EXERCISE BRIEF: Return the listing below verbatim, starting at its first line and ending at the line that contains "[x=90, y=174]", with both of those lines included.

-- Begin EXTRACTED RECORDS --

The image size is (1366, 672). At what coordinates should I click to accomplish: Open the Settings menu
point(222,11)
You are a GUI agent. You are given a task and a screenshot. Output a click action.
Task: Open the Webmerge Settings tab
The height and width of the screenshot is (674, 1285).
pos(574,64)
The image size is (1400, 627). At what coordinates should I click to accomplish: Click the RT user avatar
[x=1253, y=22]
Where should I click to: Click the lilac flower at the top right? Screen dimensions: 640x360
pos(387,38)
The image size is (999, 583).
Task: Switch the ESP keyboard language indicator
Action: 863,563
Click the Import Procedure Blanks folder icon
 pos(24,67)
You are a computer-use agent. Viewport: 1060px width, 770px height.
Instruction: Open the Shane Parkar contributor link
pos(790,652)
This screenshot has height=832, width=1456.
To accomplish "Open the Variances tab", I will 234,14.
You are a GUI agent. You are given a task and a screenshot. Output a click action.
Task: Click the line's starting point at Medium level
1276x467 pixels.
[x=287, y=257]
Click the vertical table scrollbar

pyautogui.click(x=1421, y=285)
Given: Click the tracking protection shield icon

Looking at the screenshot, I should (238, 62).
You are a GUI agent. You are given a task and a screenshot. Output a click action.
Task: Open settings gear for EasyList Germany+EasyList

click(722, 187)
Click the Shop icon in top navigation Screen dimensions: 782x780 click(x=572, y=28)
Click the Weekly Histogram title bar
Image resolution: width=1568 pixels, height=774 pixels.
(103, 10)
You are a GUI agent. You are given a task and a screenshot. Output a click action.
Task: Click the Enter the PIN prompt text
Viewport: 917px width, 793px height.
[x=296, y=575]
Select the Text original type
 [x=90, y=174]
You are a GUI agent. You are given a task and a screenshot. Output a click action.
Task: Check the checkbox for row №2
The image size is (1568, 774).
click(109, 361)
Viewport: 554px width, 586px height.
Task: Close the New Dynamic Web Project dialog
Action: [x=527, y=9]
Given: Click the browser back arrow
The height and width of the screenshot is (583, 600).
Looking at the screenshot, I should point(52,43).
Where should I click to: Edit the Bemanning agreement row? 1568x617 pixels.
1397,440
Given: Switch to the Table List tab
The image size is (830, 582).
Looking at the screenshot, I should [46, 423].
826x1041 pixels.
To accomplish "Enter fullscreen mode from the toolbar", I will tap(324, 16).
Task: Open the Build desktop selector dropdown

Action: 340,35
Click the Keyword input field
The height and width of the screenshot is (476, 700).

-- End EXTRACTED RECORDS --

TASK RESULT:
The image size is (1366, 672). At what coordinates should I click to accomplish: Open the Settings menu
point(222,11)
You are a GUI agent. You are given a task and a screenshot. Output a click action.
Task: Open the Webmerge Settings tab
The height and width of the screenshot is (674, 1285).
pos(574,64)
The image size is (1400, 627). At what coordinates should I click to accomplish: Click the RT user avatar
[x=1253, y=22]
Where should I click to: Click the lilac flower at the top right? Screen dimensions: 640x360
pos(387,38)
The image size is (999, 583).
Task: Switch the ESP keyboard language indicator
Action: 863,563
Click the Import Procedure Blanks folder icon
 pos(24,67)
You are a computer-use agent. Viewport: 1060px width, 770px height.
Instruction: Open the Shane Parkar contributor link
pos(790,652)
This screenshot has height=832, width=1456.
To accomplish "Open the Variances tab", I will 234,14.
You are a GUI agent. You are given a task and a screenshot. Output a click action.
Task: Click the line's starting point at Medium level
1276x467 pixels.
[x=287, y=257]
Click the vertical table scrollbar

pyautogui.click(x=1421, y=285)
Given: Click the tracking protection shield icon

Looking at the screenshot, I should (238, 62).
You are a GUI agent. You are given a task and a screenshot. Output a click action.
Task: Open settings gear for EasyList Germany+EasyList

click(722, 187)
Click the Shop icon in top navigation Screen dimensions: 782x780 click(x=572, y=28)
Click the Weekly Histogram title bar
Image resolution: width=1568 pixels, height=774 pixels.
(103, 10)
You are a GUI agent. You are given a task and a screenshot. Output a click action.
Task: Click the Enter the PIN prompt text
Viewport: 917px width, 793px height.
[x=296, y=575]
Select the Text original type
 [x=90, y=174]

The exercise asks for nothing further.